Yes, that is the law. You are required not to broadcast death and to create circumstances in which the likelihood of this is minimised.
That’s not calling for censorship because it doesn’t preclude a level of consensual harm that doesn’t lead to high risk of death.
As I said earlier, your point stands: it is not for these platforms to act as moral compasses for viewers of consensual but provocative content.
However, that’s irrelevant to the law which wants to avoid incentivising people dying / being killed on broadcast streams for a profit.
I think this is ratified by the fact that there will be less of a burden of blame on the service provider if this proves not to be the case
In those cases broadcasters take one of two roads:
Don’t broadcast it - many extreme sports are simply not broadcast by many, many broadcasters.
Properly mitigate the risk to an acceptable level - this is done frequently for sports and other media. This is the reason you can watch Jackass and Dirty Sanchez even though the risk of death for many stunts is non-zero.

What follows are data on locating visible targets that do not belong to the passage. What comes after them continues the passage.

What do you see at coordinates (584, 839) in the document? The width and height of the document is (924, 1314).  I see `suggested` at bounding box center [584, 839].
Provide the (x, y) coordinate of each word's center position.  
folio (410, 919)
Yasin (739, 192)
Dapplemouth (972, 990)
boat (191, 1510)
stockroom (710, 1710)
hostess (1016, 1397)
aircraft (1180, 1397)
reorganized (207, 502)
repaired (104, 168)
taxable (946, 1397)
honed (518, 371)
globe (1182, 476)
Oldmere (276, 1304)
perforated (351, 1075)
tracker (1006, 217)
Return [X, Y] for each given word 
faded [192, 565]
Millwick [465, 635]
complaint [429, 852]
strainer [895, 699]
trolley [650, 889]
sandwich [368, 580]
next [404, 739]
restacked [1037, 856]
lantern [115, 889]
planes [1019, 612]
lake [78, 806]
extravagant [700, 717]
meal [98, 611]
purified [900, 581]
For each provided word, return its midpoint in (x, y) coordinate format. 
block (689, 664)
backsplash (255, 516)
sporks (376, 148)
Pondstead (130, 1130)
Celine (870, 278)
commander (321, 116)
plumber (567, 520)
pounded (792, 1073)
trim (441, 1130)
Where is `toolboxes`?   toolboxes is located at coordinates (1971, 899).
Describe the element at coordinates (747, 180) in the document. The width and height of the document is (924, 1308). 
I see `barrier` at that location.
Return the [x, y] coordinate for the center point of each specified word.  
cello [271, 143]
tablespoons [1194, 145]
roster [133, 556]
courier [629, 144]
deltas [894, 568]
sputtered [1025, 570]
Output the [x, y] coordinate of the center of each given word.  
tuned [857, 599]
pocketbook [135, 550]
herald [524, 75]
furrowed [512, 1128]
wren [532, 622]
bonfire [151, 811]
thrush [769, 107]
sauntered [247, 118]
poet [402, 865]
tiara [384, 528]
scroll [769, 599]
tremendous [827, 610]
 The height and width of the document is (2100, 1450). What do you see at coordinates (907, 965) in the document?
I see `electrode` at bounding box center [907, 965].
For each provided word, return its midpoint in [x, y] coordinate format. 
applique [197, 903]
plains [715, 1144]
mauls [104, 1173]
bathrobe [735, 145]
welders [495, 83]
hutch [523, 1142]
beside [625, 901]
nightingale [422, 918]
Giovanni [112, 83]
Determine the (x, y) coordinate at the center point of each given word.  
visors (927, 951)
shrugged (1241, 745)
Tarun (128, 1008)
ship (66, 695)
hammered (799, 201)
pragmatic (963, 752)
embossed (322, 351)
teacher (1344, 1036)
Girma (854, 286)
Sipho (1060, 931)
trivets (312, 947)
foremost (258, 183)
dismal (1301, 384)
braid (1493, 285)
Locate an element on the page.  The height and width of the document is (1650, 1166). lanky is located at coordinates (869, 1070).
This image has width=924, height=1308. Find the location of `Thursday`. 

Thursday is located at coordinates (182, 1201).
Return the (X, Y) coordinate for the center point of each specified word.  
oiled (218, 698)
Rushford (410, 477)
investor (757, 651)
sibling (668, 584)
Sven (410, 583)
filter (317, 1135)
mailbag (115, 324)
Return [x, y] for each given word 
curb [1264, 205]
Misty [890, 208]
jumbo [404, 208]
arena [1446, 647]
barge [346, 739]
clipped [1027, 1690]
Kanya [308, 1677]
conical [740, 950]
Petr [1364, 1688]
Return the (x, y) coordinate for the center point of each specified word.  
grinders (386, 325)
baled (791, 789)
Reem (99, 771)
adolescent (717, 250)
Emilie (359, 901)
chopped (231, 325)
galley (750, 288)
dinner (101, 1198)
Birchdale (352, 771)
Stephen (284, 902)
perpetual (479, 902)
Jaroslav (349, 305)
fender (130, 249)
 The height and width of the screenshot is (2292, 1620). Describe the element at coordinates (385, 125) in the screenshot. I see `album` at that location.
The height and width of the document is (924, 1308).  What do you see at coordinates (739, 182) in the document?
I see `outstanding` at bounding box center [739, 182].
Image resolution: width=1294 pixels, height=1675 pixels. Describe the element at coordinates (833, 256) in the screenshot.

Once the death occurs though, they can only rely on their demonstration of #2 here to offset legal culpability. They are also then generally bound to remove the material and not re-air (in this case, Kick did make the content available again for whatever reason)
It seems like this is the road the defense will take in this particular case is to prove the death (illegal to air if preventable) was not caused by the preceding consensual torture (legal to air, seemingly).